[Milton-L] Bk 3 and Jeffrey Shoulson's link

Schwartz, Louis lschwart at richmond.edu
Sun Oct 27 16:26:04 EDT 2013

I can see how you're looking at it, Jim, but what if one of the purposes here is simply make sure we fully wrestle with the idea that God knew very well what he was doing, (he never had any intention of keeping Satan in hell), and that Milton wanted us to puzzle through the complex ways in which Sin and Death (figures that in some accounts of the allegory, including my own, figure far more than merely abstract theological concepts) are woven into what is in store for humanity and how it works and will work once Satan has finished the mission they are designed to facilitate at the same time that they figure aspects of it (present and potential, then later manifest)?

The matters concerning rebellion you mention are, from my perspective, part and parcel of all that, not something to consider despite a simple narrative flaw.


Louis Schwartz
Professor of English
English Department
University of Richmond
28 Westhampton Way
Richmond, VA  23173
(804) 289-8315
lschwart at richmond.edu<mailto:lschwart at richmond.edu>

From: milton-l-bounces at lists.richmond.edu [mailto:milton-l-bounces at lists.richmond.edu] On Behalf Of James Rovira
Sent: Sunday, October 27, 2013 3:40 PM
To: John Milton Discussion List
Subject: Re: [Milton-L] Bk 3 and Jeffrey Shoulson's link

Louis --

Thanks very much for the response. I don't mean to call the entire episode stupid. Remember, I did take pleasure in it as well. I only meant to claim that its function as an explanation of how Satan gets out of Hell is rather stupid. Elsewhere in PL Milton seems to be aware of conceptual problems associated with his narrative, such as the guilt of the snake, and he addresses them. We may or may not be satisfied with his solutions, but at least he offers them. I've just reread the Sin and Death episode, and I don't see a solution to what I perceive as a conceptual failing offered here, but I do still take pleasure in the imaginative qualities of the episode. I can see how an episode such as this one can inspire Blake and how it would make for great film.

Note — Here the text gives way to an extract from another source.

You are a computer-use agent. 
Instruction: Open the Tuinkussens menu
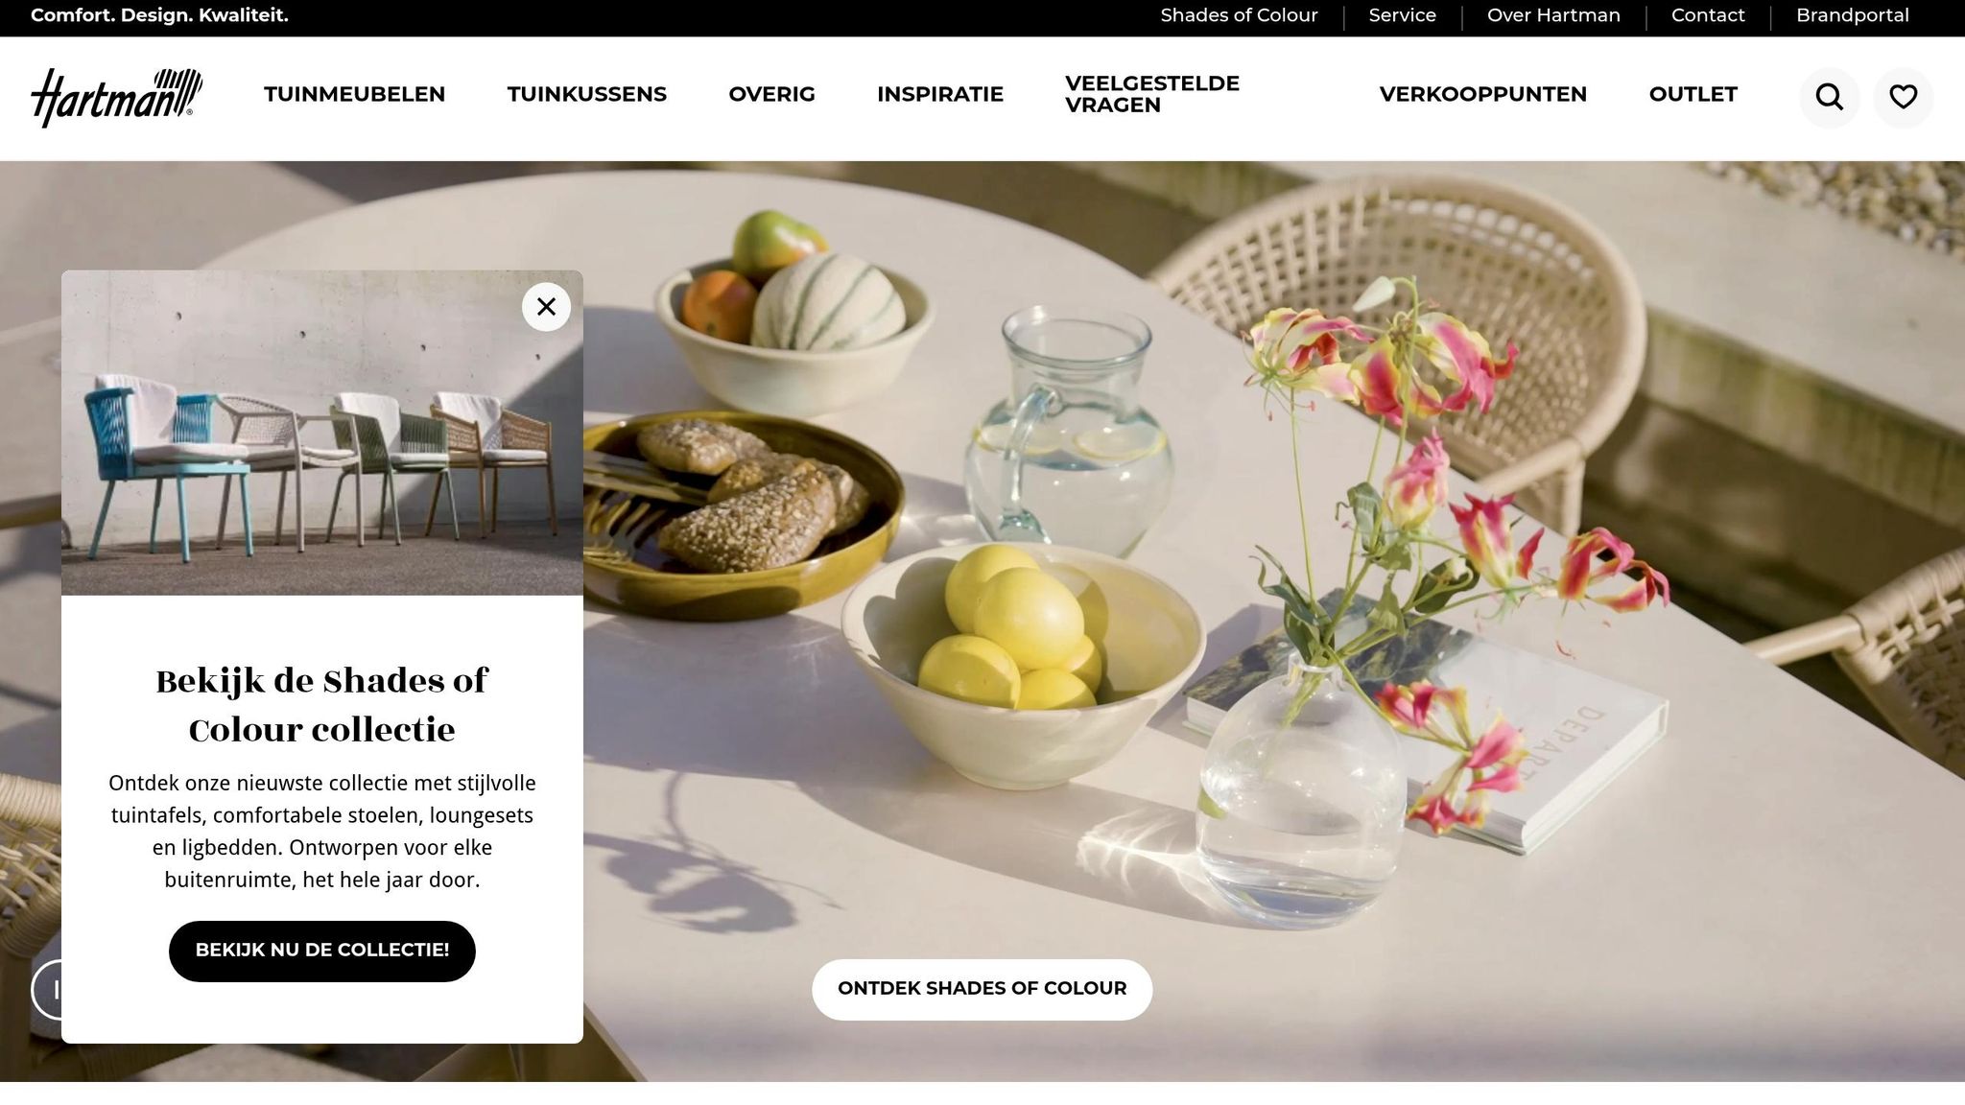coord(586,94)
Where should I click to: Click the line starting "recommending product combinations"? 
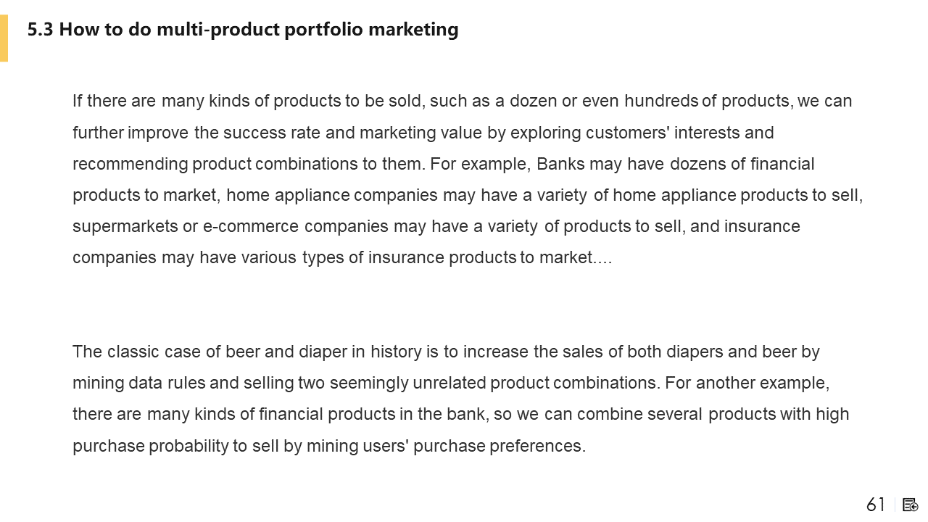click(443, 164)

Here's another way that I would rephrase the problem that I see with this part of the narrative: Is it credible that the God of PL couldn't see this coming?

The key of this infernal Pit by due, [ 850 ]
And by command of Heav'ns all-powerful King
I keep, by him forbidden to unlock
These Adamantine Gates; against all force
Death ready stands to interpose his dart,
Fearless to be o'rmatcht by living might. [ 855 ]
But what ow I to his commands above
Who hates me, and hath hither thrust me down
Into this gloom of Tartarus profound,
To sit in hateful Office here confin'd,
Inhabitant of Heav'n, and heav'nlie-born, [ 860 ]
Here in perpetual agonie and pain,
With terrors and with clamors compasst round
Of mine own brood, that on my bowels feed:
Thou [SATAN] art my Father, thou my Author, thou
My being gav'st me; whom should I obey [ 865 ]
But thee, whom follow? thou wilt bring me soon
To that new world of light and bliss, among
The Gods who live at ease, where I shall Reign
At thy right hand voluptuous, as beseems
Thy daughter and thy darling, without end. [ 870 ]

Of course Sin feels more loyalty to Satan than to God. Do we need to be God to figure that out?

I'm only offering one criticism of one feature of the episode, though. I don't mean for my claim here to exhaust everything important and interesting that can be said about the episode, which I agree would be mistaken to attempt. I would say in fact that even the failure is instructive, perhaps revealing something about attitudes towards authority and towards rebellion. If I were to develop my ideas along those lines, I may be led to say something rather interesting about this episode, but that wouldn't mean that the episode wasn't flawed: my (hopefully) interesting remarks would only be possible because of the flaw.

Now suppose I took back my language calling this feature of the episode stupid and only suggested that I see a serious conceptual problem in terms of narrative development? Milton gives Sin the keys to the gates of Hell in keeping with the allegory, but in the process makes his God look rather ridiculous because Sin then rather predictably lets Satan go. How might you respond to that criticism? I realize I should reread Bk 3 as well, but I haven't yet.